Nicolas Henin was marking the publication of a children's book written in captivity with fellow French journalist Pierre Torres.
The book, Will Daddy Hedgehog Ever Come Home?, was written for Henin's five-year-old daughter, and is published this week. It was written by the two journalists in secret at night, on a scrap of cheese wrapping.
Henin says the story grew out of a game to relieve the boredom of captivity, devised by the British aid worker David Haines, who was later killed by his captors.
"The aim was to say which animal portrays you best," Henin told me. "I spoke about being a hedgehog. I liked the idea of [having] good protection - even though the protection of a hedgehog is totally stupid."
To protect himself in captivity, he says, he used the same "totally stupid" technique: "I would make [myself into] a ball."
But then, in terms of protection, "nothing ever really worked. As a hostage, you're just a puppet."
He also described the discussions between the prisoners and their Islamic State captors.
Such contacts were often important to secure vital food and medicine. But they also revealed jarring details about their captors' backgrounds and interests.
"I noticed that these jihadists have little to do with the local culture - Arab or Muslim culture - they are children of our societies.
"They speak our language, they have the same cultural references we do. They watch the same movies as us, play the same video games our children play. They are products of our culture, our world."

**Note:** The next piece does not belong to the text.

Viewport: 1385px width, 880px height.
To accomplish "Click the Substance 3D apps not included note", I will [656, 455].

They watched everything, Henin says, "from the Teletubbies to Game of Thrones."
He refused to talk specifically about Mohammed Emwazi, otherwise known as "Jihadi John", on the grounds that fellow prisoner, British journalist John Cantlie, is still held hostage by the group.
Others, including British aid worker Alan Henning, and Americans James Foley, Stephen Sotloff and Peter Kassig have since been executed by their captors.

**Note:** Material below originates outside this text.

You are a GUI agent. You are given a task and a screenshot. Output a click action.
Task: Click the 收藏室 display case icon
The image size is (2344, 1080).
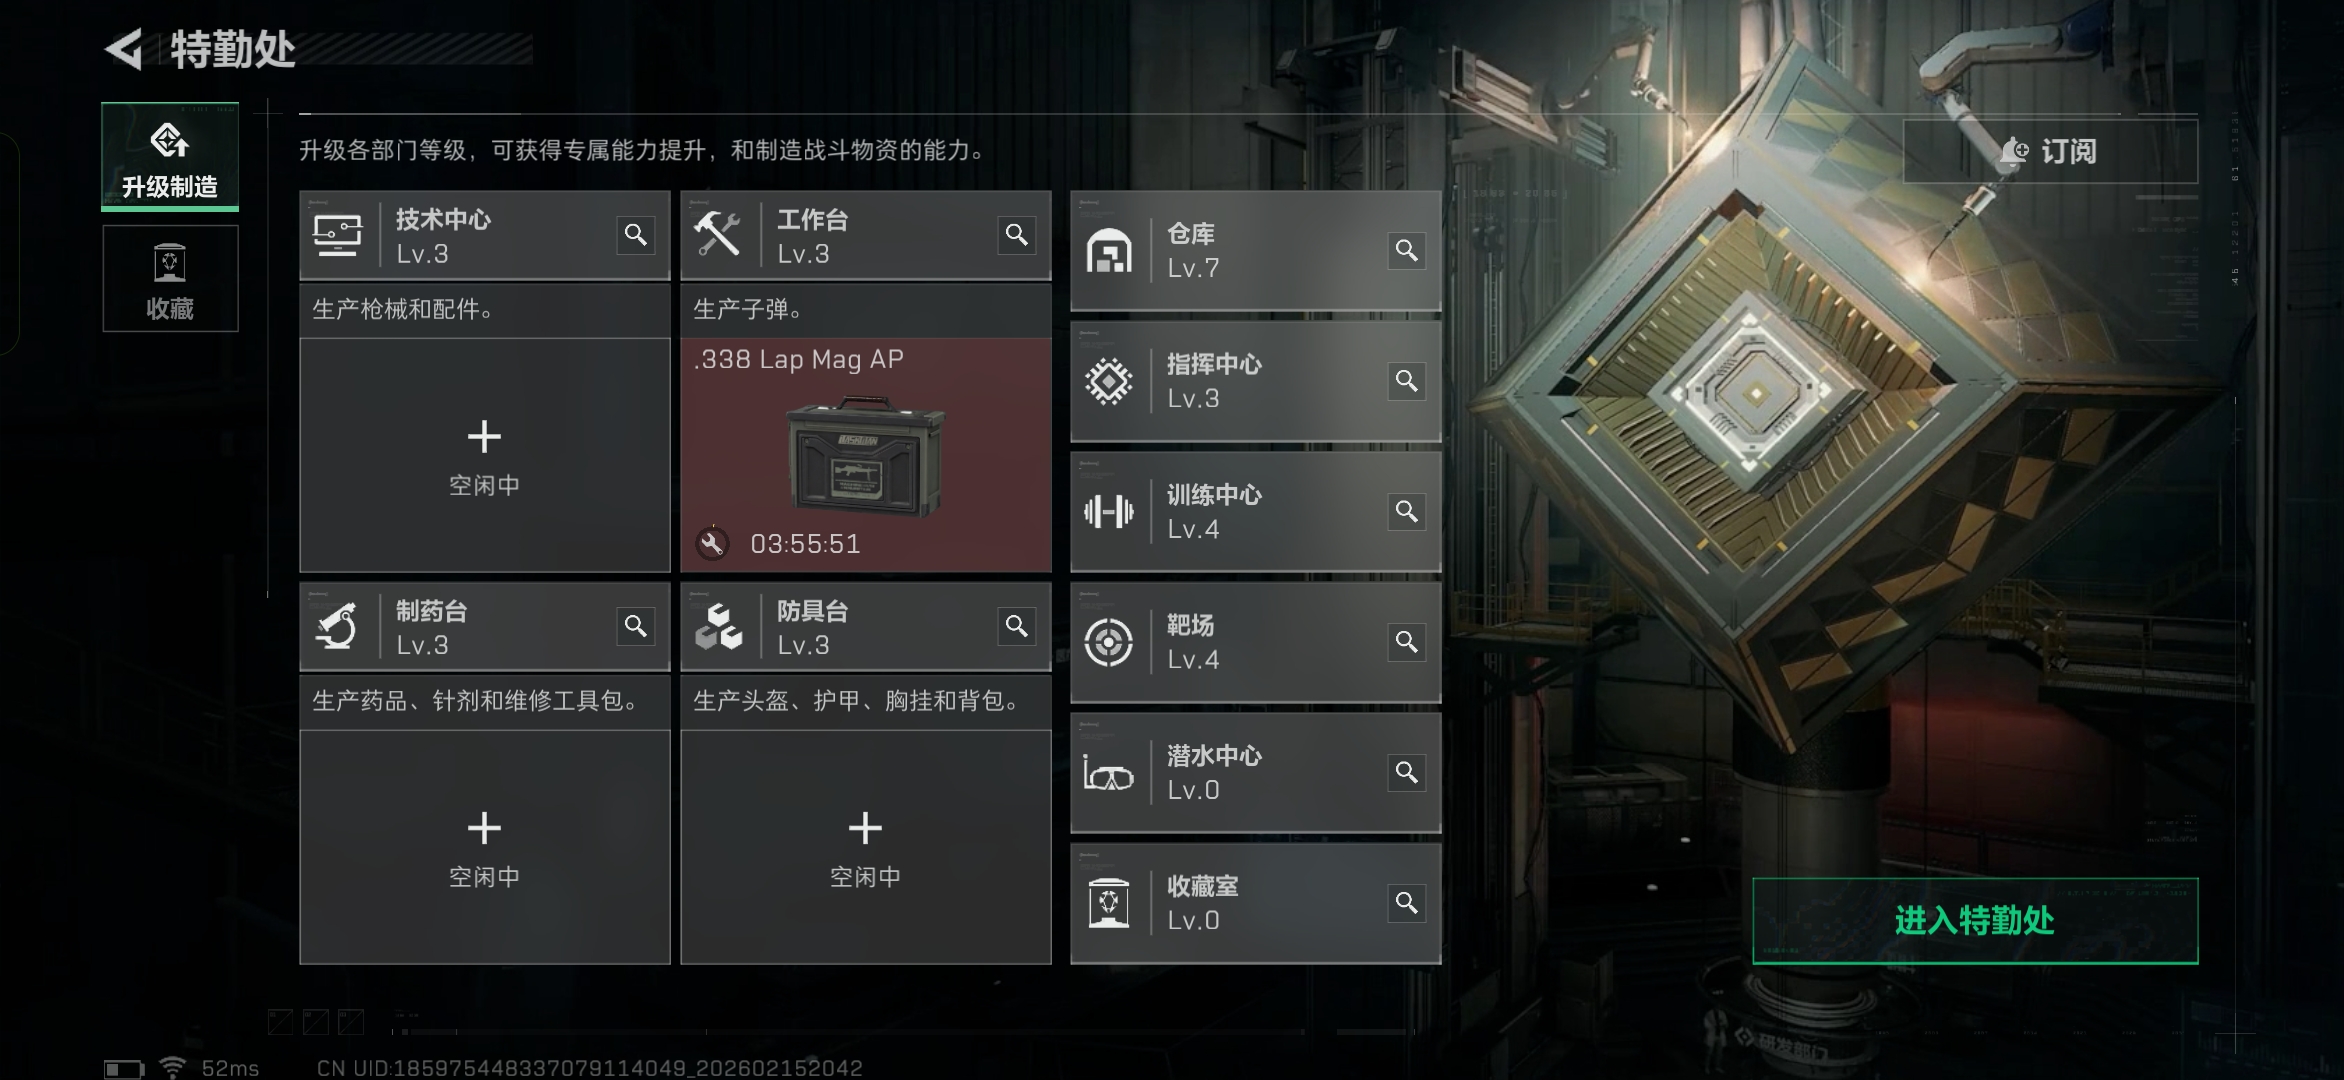click(1109, 903)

A Russian engineer, Sergey Gorbunov, who was killed during Henin's time there, was remembered in a small ceremony by the rest of the prisoners, he says.
"Everyone paid tribute to him. John Cantlie spoke first and then we held a minute's silence."
Talking to some of his captors during his 10 months as a hostage, he says he saw flickers of doubt "and a lot of bad faith, because they had to justify it to themselves, and some of their acts [were] impossible to justify."
Henin said he believed that many jihadists began with a genuine desire to help victims in Syria.
But, he said, "these are fragile people. As soon as they arrive, [their recruiters] hook them and push them to commit a crime, and then there is no way they can turn back."
"I remember with a couple of [the captors], we had discussions that showed their convictions were a bit fragile," he told me, "and that they maybe even had regrets about what they were doing."
Beyond that, connection was very difficult. A bit of chat might help, but "no pity for sure because they are totally closed to pity," he told me.
"[Asking for pity] is the worst thing you can do. It's stupid. Never try it."